とりあえず、「お見舞い」を受付で渡す。2000円以上ということで、3000円を包む。

そこで、記念品の絵皿と食券を受け取る。

 

会場は、眺めのいい「御園集会場」で、湯釜の前で、禰宜様が二人お祓いをしていたので、行事内容の7番、「釜祓い」、もしくは、8番の「湯立て」から見ることになったようだ。

 

天井には湯蓋が吊り下がり、四方にさまざまの切紙を飾り付けられている。

写真は、「ざぜち」とよばれる切り紙。

16時20分ごろ、会場の外に設けられた祭壇に、お神輿で地元の神様が運んでこられて、お祓い、神饌、祝詞奏上、玉串奉納が行われ、


湯釜前では禰宜様が刀で「釡祓い」を行った。

ここで行事の参加者は夕食になるが、我々参観者は18時以降ということで、とりあえず売店でワンカップのお酒を購入して飲む。

18時までベンチに座って、隣で休んでいた花祭り見物の常連のカメラマンと雑談をして、「榊鬼が焚火の火を掻き揚げるのが最大の見どころであること」、「すりこぎ、しゃもじでは、顔に飯やみそを塗られる」、「湯ばやしではしっかり湯をかけられるのでカッパを着たほうがよい」という情報を得た。

18時を過ぎて、食事に行く。

野菜の煮しめと漬物、みそ汁、ご飯。

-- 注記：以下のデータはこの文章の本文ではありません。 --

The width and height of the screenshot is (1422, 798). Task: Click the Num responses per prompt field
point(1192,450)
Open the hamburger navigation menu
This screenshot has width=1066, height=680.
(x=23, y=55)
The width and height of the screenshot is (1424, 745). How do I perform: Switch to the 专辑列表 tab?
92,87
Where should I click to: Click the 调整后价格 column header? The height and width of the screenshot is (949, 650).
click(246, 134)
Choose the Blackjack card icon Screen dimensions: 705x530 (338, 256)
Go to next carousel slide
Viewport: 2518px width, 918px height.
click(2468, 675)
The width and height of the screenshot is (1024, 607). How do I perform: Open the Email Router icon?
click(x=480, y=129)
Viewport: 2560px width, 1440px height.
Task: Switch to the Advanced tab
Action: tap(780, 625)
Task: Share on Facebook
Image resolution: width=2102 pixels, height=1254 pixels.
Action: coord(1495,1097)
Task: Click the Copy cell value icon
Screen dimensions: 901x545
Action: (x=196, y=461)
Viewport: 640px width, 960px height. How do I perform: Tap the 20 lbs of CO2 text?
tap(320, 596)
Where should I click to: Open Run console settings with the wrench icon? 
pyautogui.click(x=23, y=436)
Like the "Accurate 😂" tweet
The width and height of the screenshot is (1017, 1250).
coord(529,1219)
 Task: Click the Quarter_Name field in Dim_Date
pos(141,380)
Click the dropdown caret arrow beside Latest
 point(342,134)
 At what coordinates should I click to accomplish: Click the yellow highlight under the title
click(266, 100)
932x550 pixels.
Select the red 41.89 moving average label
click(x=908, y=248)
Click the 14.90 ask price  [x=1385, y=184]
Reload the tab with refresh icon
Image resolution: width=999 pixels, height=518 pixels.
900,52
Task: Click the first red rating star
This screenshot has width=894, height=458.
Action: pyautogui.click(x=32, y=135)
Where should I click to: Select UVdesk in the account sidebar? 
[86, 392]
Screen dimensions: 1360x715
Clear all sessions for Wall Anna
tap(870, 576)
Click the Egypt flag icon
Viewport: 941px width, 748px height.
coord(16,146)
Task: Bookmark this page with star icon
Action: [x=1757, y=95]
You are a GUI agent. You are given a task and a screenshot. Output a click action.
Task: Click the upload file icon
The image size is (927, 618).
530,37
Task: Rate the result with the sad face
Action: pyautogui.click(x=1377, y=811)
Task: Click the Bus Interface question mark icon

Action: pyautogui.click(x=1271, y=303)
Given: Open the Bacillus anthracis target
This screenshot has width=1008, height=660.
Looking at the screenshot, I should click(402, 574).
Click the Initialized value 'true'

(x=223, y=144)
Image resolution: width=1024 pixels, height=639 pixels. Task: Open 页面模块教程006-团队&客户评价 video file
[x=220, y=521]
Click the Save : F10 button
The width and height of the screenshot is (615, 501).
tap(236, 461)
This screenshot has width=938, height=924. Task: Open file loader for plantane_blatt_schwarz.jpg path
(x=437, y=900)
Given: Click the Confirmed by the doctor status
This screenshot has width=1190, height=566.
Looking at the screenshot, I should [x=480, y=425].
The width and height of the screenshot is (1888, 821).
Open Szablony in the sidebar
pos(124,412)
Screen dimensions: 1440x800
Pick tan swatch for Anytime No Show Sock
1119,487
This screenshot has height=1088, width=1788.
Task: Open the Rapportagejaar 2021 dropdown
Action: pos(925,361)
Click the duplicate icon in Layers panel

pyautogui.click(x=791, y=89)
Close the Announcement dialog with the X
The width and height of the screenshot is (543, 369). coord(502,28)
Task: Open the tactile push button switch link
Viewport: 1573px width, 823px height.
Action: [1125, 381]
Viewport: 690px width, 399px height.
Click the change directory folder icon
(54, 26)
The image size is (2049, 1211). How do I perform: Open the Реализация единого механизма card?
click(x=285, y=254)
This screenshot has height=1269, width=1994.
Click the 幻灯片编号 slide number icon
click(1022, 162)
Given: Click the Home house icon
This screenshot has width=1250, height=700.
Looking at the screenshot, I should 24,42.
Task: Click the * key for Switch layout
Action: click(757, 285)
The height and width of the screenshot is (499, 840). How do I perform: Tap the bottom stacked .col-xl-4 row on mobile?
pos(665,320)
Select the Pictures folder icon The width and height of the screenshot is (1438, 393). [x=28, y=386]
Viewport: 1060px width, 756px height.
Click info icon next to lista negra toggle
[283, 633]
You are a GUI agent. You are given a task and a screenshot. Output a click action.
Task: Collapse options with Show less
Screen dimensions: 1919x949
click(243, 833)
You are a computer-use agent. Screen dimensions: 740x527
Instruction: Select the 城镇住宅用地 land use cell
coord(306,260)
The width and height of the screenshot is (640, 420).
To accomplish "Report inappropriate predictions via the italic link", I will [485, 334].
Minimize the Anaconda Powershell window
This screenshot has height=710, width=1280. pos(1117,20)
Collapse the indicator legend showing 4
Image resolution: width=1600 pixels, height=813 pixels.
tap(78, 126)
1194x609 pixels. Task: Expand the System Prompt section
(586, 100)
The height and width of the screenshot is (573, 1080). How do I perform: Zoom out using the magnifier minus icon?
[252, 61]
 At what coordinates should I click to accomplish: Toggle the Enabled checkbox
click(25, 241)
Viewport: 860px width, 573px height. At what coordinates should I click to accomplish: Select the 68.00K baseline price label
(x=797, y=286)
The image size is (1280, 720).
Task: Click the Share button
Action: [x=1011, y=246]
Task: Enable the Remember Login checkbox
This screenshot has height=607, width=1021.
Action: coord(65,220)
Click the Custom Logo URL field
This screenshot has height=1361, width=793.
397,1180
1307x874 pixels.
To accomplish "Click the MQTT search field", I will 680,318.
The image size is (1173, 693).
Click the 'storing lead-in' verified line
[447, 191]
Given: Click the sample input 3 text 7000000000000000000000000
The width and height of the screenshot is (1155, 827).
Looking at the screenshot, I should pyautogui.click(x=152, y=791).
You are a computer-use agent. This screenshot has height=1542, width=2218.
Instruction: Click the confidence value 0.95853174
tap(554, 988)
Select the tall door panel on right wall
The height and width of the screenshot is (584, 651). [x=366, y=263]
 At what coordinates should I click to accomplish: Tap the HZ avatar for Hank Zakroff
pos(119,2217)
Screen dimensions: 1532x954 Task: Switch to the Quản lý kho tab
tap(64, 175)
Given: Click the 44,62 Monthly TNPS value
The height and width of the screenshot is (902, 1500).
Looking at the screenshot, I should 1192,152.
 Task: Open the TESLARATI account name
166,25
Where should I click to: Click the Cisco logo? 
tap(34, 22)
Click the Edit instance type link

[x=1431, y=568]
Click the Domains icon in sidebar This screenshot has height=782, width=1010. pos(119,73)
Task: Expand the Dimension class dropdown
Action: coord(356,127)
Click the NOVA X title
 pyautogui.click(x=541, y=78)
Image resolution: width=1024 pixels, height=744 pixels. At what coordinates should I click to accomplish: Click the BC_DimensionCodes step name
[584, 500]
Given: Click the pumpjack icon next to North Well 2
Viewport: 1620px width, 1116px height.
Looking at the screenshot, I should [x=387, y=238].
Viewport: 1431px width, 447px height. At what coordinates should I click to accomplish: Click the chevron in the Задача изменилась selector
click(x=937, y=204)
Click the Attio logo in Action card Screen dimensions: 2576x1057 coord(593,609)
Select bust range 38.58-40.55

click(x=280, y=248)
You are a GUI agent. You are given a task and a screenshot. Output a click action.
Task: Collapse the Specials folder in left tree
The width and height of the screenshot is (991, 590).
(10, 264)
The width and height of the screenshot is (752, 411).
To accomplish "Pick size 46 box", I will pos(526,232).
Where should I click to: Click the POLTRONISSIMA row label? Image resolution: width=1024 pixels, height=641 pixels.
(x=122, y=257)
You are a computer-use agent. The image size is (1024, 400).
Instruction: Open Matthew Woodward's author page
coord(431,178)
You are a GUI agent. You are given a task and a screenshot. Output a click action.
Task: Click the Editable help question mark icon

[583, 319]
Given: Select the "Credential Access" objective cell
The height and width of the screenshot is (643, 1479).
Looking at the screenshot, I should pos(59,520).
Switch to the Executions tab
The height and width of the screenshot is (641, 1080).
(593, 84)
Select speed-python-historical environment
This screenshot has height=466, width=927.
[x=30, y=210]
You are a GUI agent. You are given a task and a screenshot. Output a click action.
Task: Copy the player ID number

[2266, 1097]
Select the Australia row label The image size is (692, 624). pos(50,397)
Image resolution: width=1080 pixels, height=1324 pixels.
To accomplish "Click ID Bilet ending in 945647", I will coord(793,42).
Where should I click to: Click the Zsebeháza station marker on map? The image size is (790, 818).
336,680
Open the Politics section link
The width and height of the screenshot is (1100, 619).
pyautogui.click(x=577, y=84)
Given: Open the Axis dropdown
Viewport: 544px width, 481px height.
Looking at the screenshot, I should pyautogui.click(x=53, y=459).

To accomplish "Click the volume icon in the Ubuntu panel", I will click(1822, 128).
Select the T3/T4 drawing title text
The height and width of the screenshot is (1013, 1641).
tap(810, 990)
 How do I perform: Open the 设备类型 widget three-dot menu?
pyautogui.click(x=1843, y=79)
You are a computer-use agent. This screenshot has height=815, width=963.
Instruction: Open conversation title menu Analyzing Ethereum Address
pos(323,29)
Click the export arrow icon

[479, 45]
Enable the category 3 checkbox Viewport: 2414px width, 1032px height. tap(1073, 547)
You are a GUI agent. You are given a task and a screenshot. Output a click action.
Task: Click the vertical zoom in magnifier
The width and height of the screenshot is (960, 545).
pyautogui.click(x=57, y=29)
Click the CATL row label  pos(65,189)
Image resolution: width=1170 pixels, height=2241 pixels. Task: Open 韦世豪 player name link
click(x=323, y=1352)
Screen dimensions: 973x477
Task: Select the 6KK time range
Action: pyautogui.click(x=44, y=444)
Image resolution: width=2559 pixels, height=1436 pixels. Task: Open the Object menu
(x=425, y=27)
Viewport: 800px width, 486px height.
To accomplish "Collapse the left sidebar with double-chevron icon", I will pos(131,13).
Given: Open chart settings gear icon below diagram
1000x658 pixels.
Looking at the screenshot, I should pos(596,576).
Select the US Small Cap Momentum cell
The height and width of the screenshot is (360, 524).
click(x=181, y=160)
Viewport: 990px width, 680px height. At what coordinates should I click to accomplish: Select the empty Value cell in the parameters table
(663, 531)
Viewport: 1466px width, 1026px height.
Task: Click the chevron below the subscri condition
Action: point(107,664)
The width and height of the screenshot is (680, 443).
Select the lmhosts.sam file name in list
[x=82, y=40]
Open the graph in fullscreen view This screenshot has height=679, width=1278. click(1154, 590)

そして目の前にどぉんと大きな日本酒の徳利が置かれた。

日本酒は1合飲んできたばかりだ、と思ったが、お酒の好きな私にとってはうれしい。

とはいえ、もう「ばちの舞」が始まっているので、ぐい飲み2杯で我慢してささっと食事をして舞処へ戻る。

 

この日は久々の祭り見物で、カメラはここから故障してしまうし、ビデオは、古いものと、新しく買った防水のものとで撮ったが、古いもので撮った前半は操作ミスで消してしまった。

 

一番の見ものの「榊鬼」は、深夜2時ごろ登場ということで、19時半ごろから車に戻ってひと眠りしたため、始めの鬼の「山見鬼」を見そびれてしまい、0時過ぎに舞処に戻ると、子供たちの「花の舞」の最中であった。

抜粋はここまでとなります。